WHAT YOU SHOULD DO: Each of the records below must be reproduced exactly.

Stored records
[Start of Attachment]
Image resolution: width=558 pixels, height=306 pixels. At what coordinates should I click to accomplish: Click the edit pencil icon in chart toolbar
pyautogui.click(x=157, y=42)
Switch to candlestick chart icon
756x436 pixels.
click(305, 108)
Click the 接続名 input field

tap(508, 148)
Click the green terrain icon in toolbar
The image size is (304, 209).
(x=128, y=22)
[End of Attachment]
RESULT OF THIS EXERCISE:
Image resolution: width=558 pixels, height=306 pixels. At what coordinates should I click to accomplish: Click the edit pencil icon in chart toolbar
pyautogui.click(x=157, y=42)
Switch to candlestick chart icon
756x436 pixels.
click(305, 108)
Click the 接続名 input field

tap(508, 148)
Click the green terrain icon in toolbar
The image size is (304, 209).
(x=128, y=22)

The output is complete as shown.